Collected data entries
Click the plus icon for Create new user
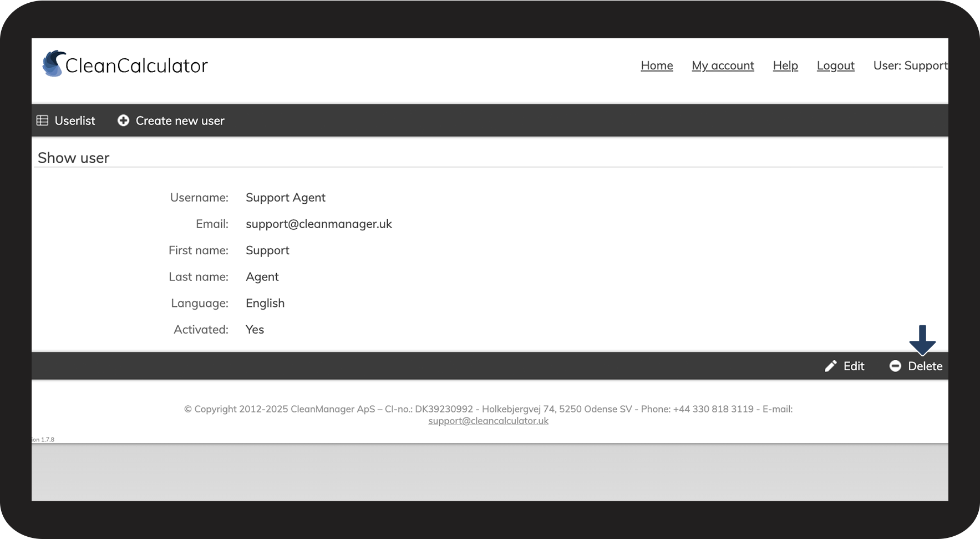 [123, 120]
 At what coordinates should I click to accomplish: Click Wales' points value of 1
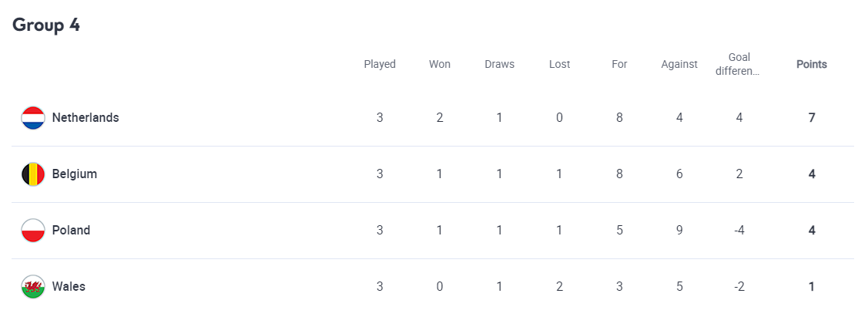coord(812,287)
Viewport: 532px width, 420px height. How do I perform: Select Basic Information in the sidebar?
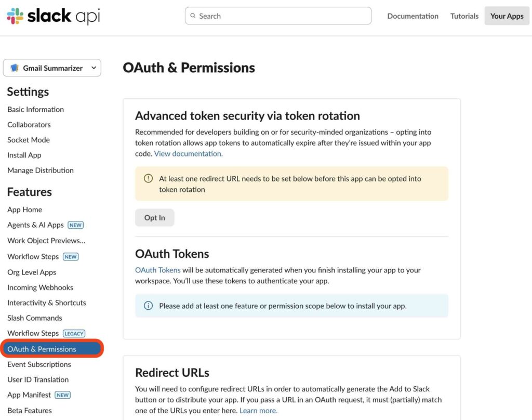click(35, 109)
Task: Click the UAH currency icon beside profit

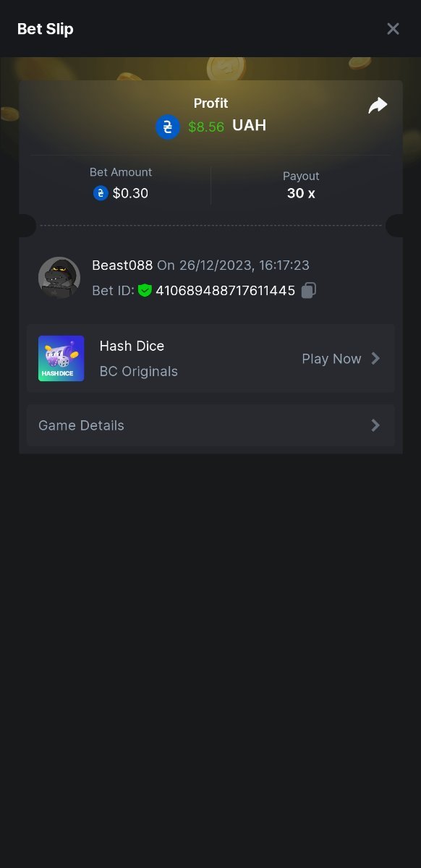Action: point(168,127)
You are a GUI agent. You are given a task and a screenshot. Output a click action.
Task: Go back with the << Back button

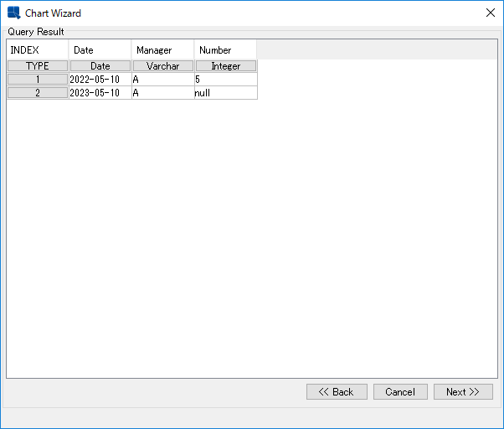tap(336, 391)
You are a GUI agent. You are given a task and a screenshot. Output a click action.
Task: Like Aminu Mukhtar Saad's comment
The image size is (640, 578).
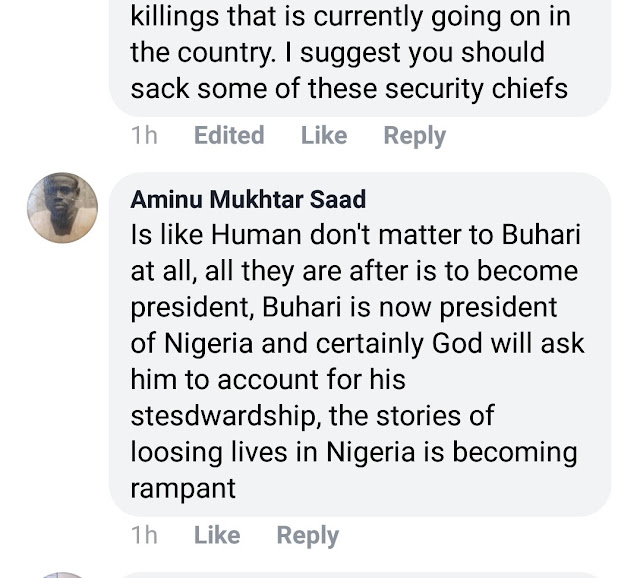(x=217, y=536)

WORK TO BE COMPLETED
Output a verbatim copy of the lines from the line containing "At what coordinates" through the end of the data, both included, without any images.

EXERCISE RESULT
 At what coordinates should I click to accomplish: Click Wales' points value of 1
coord(812,287)
Viewport: 532px width, 420px height. How do I perform: Select Basic Information in the sidebar?
click(35, 109)
Task: Click the UAH currency icon beside profit

Action: point(168,127)
You are a GUI agent. You are given a task and a screenshot. Output a click action.
Task: Go back with the << Back button

tap(336, 391)
You are a GUI agent. You are given a task and a screenshot. Output a click action.
Task: Like Aminu Mukhtar Saad's comment
The image size is (640, 578).
(x=217, y=536)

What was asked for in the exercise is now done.